- **Texto para analizar**
————

Así se hicieron famosos en todo el país cuentos como los de “la punzada del guajiro”, ese dolor agudo y penetrante en la cabeza cuando un campesino, no acostumbrado a tomar cosas frías, se toma muy rápido un helado, una cerveza o un batido o hasta agua fría con hielo; el cuento del guajiro que va al pueblo y toma por primera vez un refresco enfriado con una piedra de hielo, por lo que entretiene al comerciante pagándole con un billete de a un peso a cobrar cinco centavos, para el cual no tiene cambio y debe abandonar el puesto mientras el guajiro se lleva “la piedra de enfriar”, sin saber que se iba a derretir en el camino; el cuento del guajiro que se va a casar y un amigo le habla de lo que se usa en La Habana, los calzoncillos, una prenda que se pone debajo del pantalón, va a la capital, se la compra y el día de la boda no recuerda cómo ponérsela, llama a un amigo y este le responde: “la parte cagada para adentro”; el del guajiro Juan Candela que dijo haber matado a un majá de cuarenta varas de largo, ante lo cual otros dijeron que era demasiado, que tenía 38 varas, otro que medía 35 y así hasta llegar a decir que era de 30 varas, momento en que Juan sacó el machete y dijo: ¡al que le quite una vara más al majá, lo mato!.

————

- **Datos proporcionados**
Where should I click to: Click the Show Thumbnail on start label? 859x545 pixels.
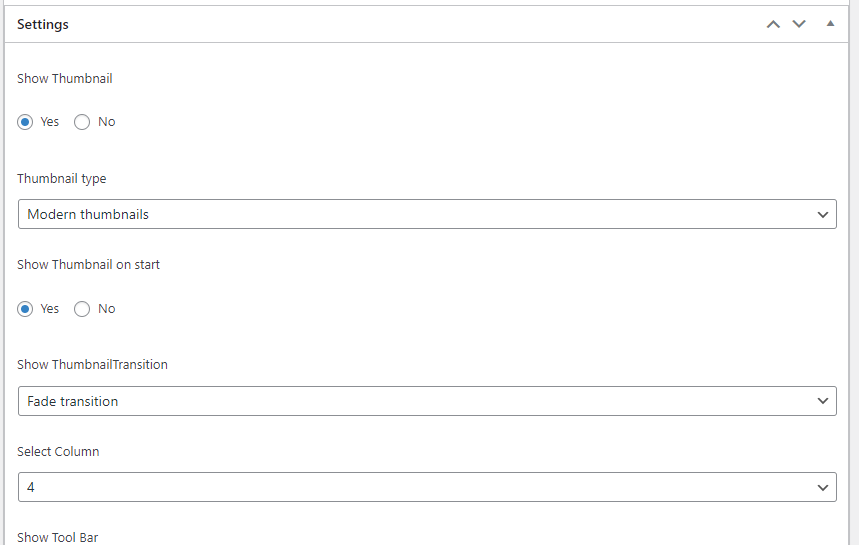89,265
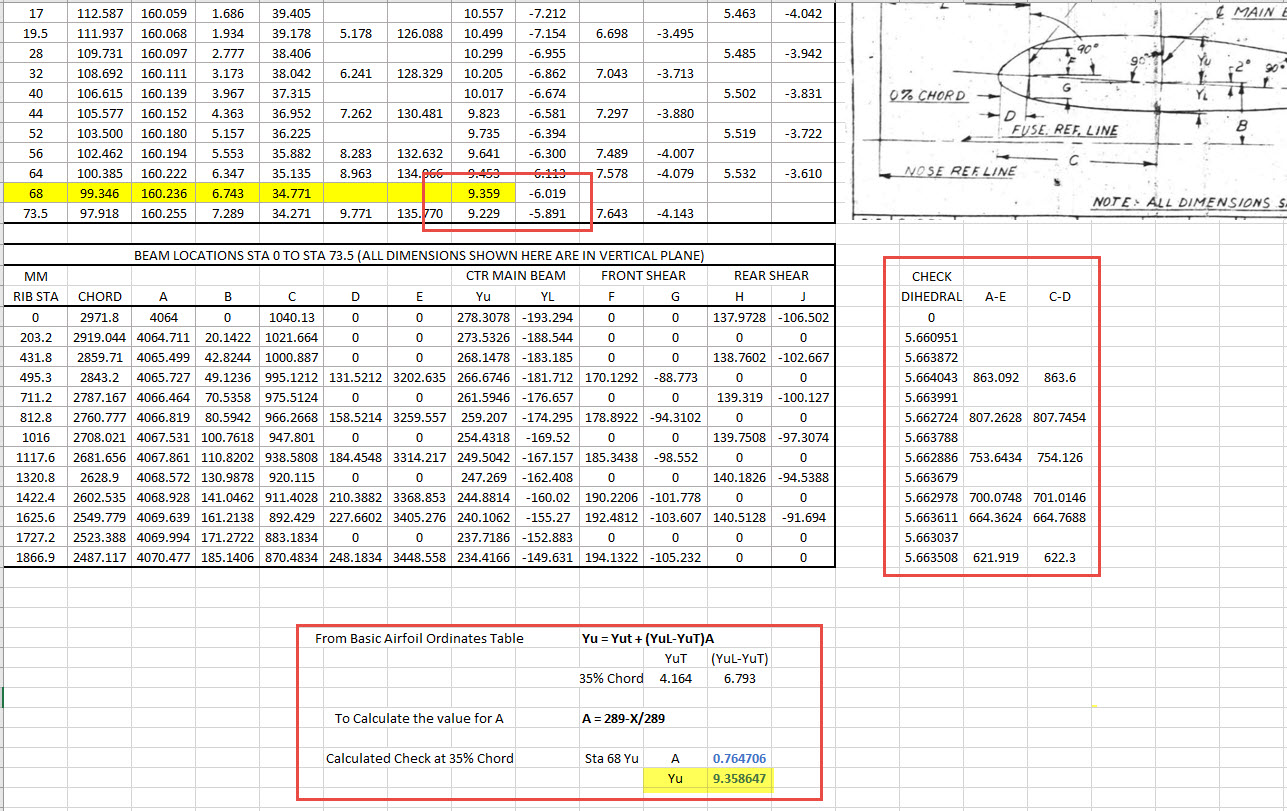
Task: Select the 'Calculated Check at 35% Chord' cell
Action: [x=419, y=758]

————

- **Enunciado del problema**
Indique si cada afirmación concuerda con el texto sobre los cuentos del guajiro y cite las palabras del texto que lo deciden: (a) en el cuento del refresco, el guajiro paga con un billete de un peso; (b) Juan Candela dijo que el majá medía treinta varas; (c) en el cuento de la boda, el guajiro compra los calzoncillos en el pueblo. El listado no interviene en este ejercicio.

- **Resultado**
(a) Sí: «pagándole con un billete de a un peso a cobrar cinco centavos».
(b) No: «dijo haber matado a un majá de cuarenta varas de largo».
(c) No: «va a la capital, se la compra».